A thick coil of glossiness, raven as his own, he glimpsed its sooty darkness repeated in the prominent,
V
-shaped triangle at the top of her thighs—a luxuriant thatch, clearly visible through the thin cloth of her low-cut shift.

As were her generous breasts, the large, well-defined nipples.

“Lady, you . . . take my breath,” he said honestly, watching as she curled her fingers around her braid’s thickness and moved her hand slowly up and down its black-gleaming length. “Even so, my reason for being here is not what you think. I—”

“Och, I ken what you seek,” she purred, the glide of her fingers turning even more sensuous. “You will be well served, do not doubt it.”

She stepped closer, her musky scent rising between them. “Come away in then, and—partake!”

Kenneth shifted, glancing at his horse, but before he could take a step backward, she circled strong fingers around his arm, pulled him inside.

And her cottage
did
welcome.

A wee bittie place, it glowed with warmth. Wafting peat smoke thickened the air and blackened the walls, but a swift look-around showed a swept earthen floor and a rough-hewn table that looked less than sturdy but was notably well-scrubbed.

But she was turning to face him then, the candlelight showing her not quite so young as he’d first thought, but undeniably alluring.

“You require sustenance,” she said, gesturing to a platter of oatcakes and cheese on the table. Even the cold, sliced breast of a fat capon. A well-filled jug of ale.

But the cottage’s sole chair, a simple three-legged stool by the shape of it, proved hidden beneath the damp expanse of a homespun kirtle.

A gown she snatched up so soon as his gaze lit upon its freshly-laundered folds.

“Aye, you have caught me at my washing,” she admitted, indicating a steaming washtub Kenneth hadn’t yet noticed.

“This is my best kirtle,” she said, hanging the gown on a wall peg. “My other one is yet in yon wash kettle—so dinna think I greet every man who darkens my door quite so . . . invitingly!”

Coming close again, she smoothed a hand over his groin. “But you, sir . . . ahhh, let us just say, I am pleased you caught me thusly—even if you do not seem quite so
eager
as those who usually come to call!”

Kenneth froze at her touch, trying not to grimace.

She
lifted a brow . . . and squeezed.

“O-o-oh, but you are a fine-made man,” she purred. “Mayhap if you see what a well-made woman I am, you will grow even finer!”

The words spoken, she rid herself of her undershift and stood before him naked and glorious, her creamy skin luminescent in the candle glow, her bountiful curves and the dark triangle of her womanhood, dangerously apparent.

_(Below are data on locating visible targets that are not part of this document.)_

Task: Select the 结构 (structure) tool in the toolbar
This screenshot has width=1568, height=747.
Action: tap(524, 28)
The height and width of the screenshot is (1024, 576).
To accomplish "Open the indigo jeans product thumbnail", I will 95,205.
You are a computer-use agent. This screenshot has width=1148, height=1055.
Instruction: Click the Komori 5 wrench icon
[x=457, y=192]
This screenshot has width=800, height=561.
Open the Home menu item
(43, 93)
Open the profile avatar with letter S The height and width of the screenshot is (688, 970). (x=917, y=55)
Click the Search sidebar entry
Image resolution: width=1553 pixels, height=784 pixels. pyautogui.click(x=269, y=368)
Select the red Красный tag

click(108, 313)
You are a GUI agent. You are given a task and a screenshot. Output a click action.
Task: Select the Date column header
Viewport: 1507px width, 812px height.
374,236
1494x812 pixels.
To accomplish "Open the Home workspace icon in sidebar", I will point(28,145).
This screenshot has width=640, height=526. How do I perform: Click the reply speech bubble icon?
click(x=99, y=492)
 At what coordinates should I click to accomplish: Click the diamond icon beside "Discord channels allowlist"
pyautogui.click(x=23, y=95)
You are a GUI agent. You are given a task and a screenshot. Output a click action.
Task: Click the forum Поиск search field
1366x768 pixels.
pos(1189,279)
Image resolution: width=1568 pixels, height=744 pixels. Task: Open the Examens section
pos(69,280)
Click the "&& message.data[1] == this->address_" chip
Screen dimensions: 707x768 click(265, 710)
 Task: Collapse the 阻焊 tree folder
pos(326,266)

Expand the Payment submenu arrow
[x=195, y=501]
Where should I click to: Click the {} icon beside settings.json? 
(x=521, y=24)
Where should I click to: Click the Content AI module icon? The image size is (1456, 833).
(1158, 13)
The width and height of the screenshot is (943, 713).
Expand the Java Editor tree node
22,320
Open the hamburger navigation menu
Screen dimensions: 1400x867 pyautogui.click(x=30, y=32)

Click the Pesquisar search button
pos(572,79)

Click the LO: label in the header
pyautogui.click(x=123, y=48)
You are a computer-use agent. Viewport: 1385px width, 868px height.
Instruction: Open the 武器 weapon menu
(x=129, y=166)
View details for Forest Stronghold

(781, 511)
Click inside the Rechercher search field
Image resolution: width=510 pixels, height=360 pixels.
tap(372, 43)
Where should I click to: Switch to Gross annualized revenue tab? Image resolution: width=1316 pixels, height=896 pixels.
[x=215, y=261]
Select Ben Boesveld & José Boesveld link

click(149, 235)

But before he could look too closely, a sudden blast of wind shook the cottage, sweeping in through the smoke hole in the ceiling. Eddies of peat ash swirled into the air—right into Kenneth’s face!

“By the Rood!” he spluttered, spitting out ash and rubbing his eyes.

“Och, mercy me!” Gunna of the Glen grabbed her undergown, dabbed at his face.

A calculated move, to be sure, for with every circular rub of the cloth, her full breasts brushed his chest and the lush thicket of her female curls teased across his thigh.

“Here, hold tight lest you overbalance afore you can see again,” she urged, seizing his hand and pressing his fingers to an unmistakable damp and silken heat. “A firm grip just
there
and—”

“Nay, I see fine already,” Kenneth blurted, extricating himself.

Quick as winking, he nabbed the undershift and whirled it around her shoulders, covering her breasts if not the vee of curls so evident between her shapely thighs.